Commentary

Smart Grid requires clearing mental gridlock

In mid-2006, a Google search of the term “Smart Grid” generated around 2,000 responses. The same search this past month yielded more than 500,000 hits from a wide variety of sources. The explosiveness of the concept is especially interesting because there is no universal agreement on what constitutes a smart grid—much less agreement on what value a smart grid will provide to the industry and its customers.

 

The challenges we face in defining and constructing a smart grid are deciding if we are designing a comprehensive smart grid and determining what about our design makes it smart.

Companies pursuing smart grid strategies have defined them as everything from smart meter/advanced meter infrastructure solutions to automated distribution management or integrated SCADA systems. The components being used to build various parts of the smart grid appear to be existing technologies that could be defined as vertical solutions for any number of challenges and opportunities facing our industry. But if we are truly building a smart grid, we need to explore the entire grid, from generation through transmission and distribution—all the way to consumption. Further, though creating additional data and information to supplement our operating models will no doubt improve industry performance, does that really make our grid smart?

When you consider other industries and the “smartness” of their products, you look to a cell phone. It identifies where it’s located, selects its signal from multiple options to maximize connectivity performance, and can repeat that process continuously while changing its location in a vehicle moving at 60 miles per hour. Though we now take this capability for granted, you’ve got to consider the cell phone “smart,” especially when you look at the size of the package that performs this feat and the lack of human intervention required to accomplish it.

Smart along all dimensions

The electric grid can’t be considered smart until the entire system is integrated and we automate everything from generation dispatch to consumption response. Shouldn’t a truly smart grid:

  • Increase reliability by automatically adjusting the system to avoid device stress and failure?
  • Extend asset life and performance by protecting the asset from wide fluctuations in operating demand?
  • Automatically adjust demand to match available supply?
  • Integrate environmental, cost, and reliability impacts with consumer demand decisions?
  • Horizontally integrate the grid with real-time data that constantly adjusts the entire system to optimize its performance and our consumption of its output?
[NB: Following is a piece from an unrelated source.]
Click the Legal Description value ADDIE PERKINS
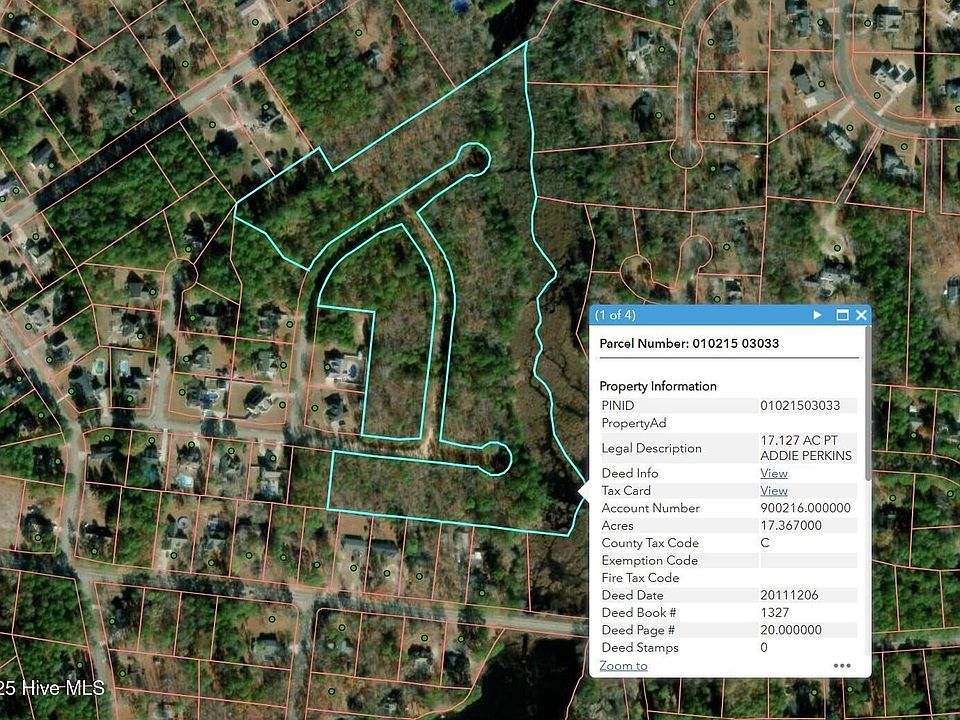 (x=807, y=456)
Consider how a fully integrated and truly smart grid could impact the challenges we face in the next 25 years. The benefit of providing consumers with a device that automatically adjusts their consumption based on the availability of renewable generation would mean the 12,000 MW of wind generation currently available in the U.S. wouldn’t require an additional 12,000 MW of available fossil-based generation to exist on the system.

Consider how the automated integration of supply and demand, coupled with automated, real-time demand response, could allow the industry to adjust its spinning reserves model. By integrating real-time system monitoring and signaling with customer preferences, we should be able to adjust operation of the system to immediately respond to shifts in demand load. Rather than have system spinning reserves respond to expected consumer demand, let’s consider the possibility that consumer demand responds to system capacity based on any number of inputs, including environmental, cost, or reliability data.
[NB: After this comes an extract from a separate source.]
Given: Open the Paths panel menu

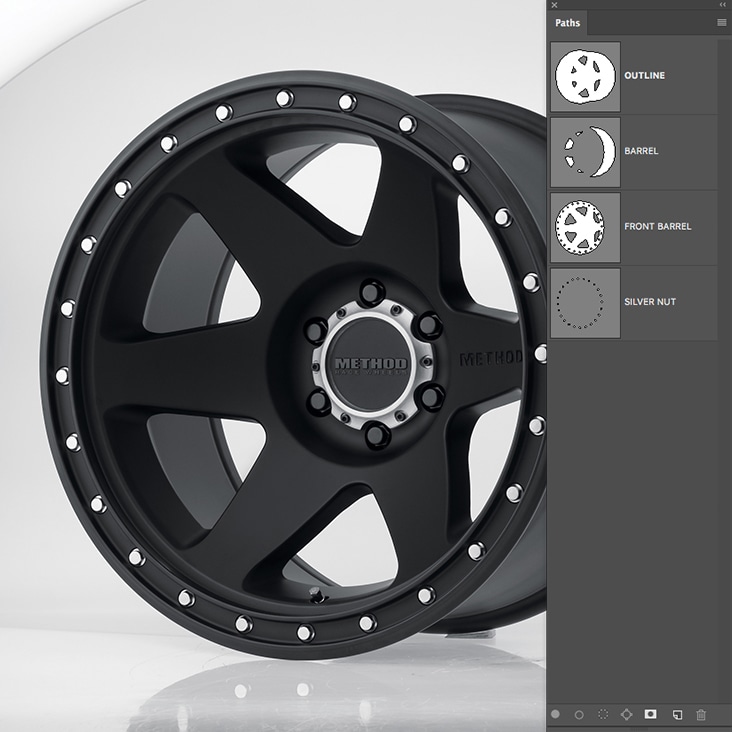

Consider how technology integrated into the devices that consume our product would enable consumers to preselect desired consumption levels based on cost and/or environmental impact preferences. While all indicators suggest that consumers are increasingly aware of and want to participate in the efficient management of the environment and the cost of electricity, the lack of automated real-time response capabilities and appropriate rate structures significantly compromises their ability to do so.

Smart regulation

The development, deployment, and adoption of the smart grid will also require effective regulatory structures and policies. First we need to address how to support an effective R&D model. While consumers need to be protected from nonaccountable R&D expenditures, we also need to establish effective financial models that support innovation that benefits our industry and, ultimately, our customers.

Second, implementation of the smart grid will shift investment dollars from steel and physical infrastructure to technology and software. Effective cost-recovery models need to be established that recognize the difference between traditional infrastructure and technology investment—but first the industry needs to demonstrate that technology investment can be effective and beneficial to our customers.
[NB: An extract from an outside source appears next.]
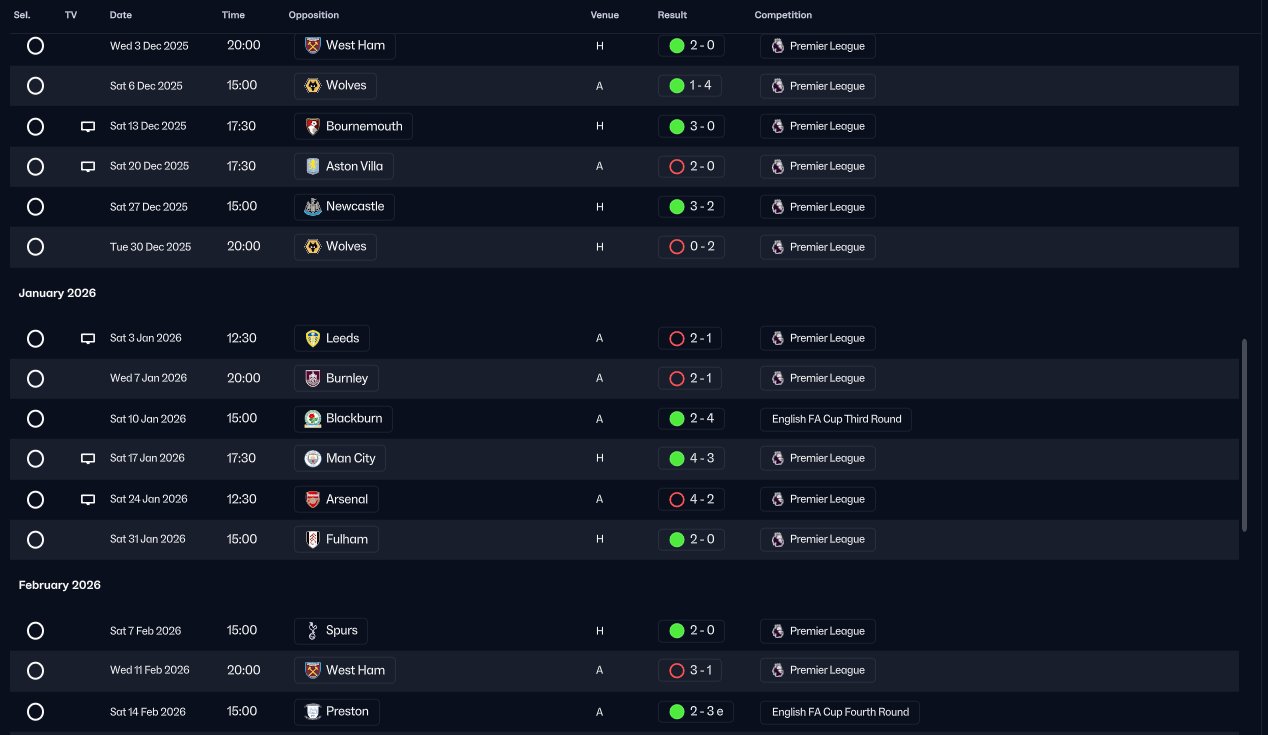Click the Premier League logo in Arsenal row

tap(777, 499)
Third, regulatory models need to incent participation in effective utilization and demand-response programs. Rate structures need to reflect the costs and benefits of responsible consumption and pass those benefits and responsibilities on to consumers.

A change of mind required

Leaders across our industry are addressing its many challenges by actively embracing the concept of a smart grid, and solution partners are investing in technology to achieve that vision. Let’s not squander the opportunities of the smart grid by remaining stuck in the mental gridlock of how we operate today. Realizing those opportunities requires collaboration and exploration of how we can operate tomorrow.

—Mike Carlson, vice president and chief information officer of Xcel Energy, oversees the utility’s smart grid initiatives, includingits first Smart Grid City—Boulder, Colo.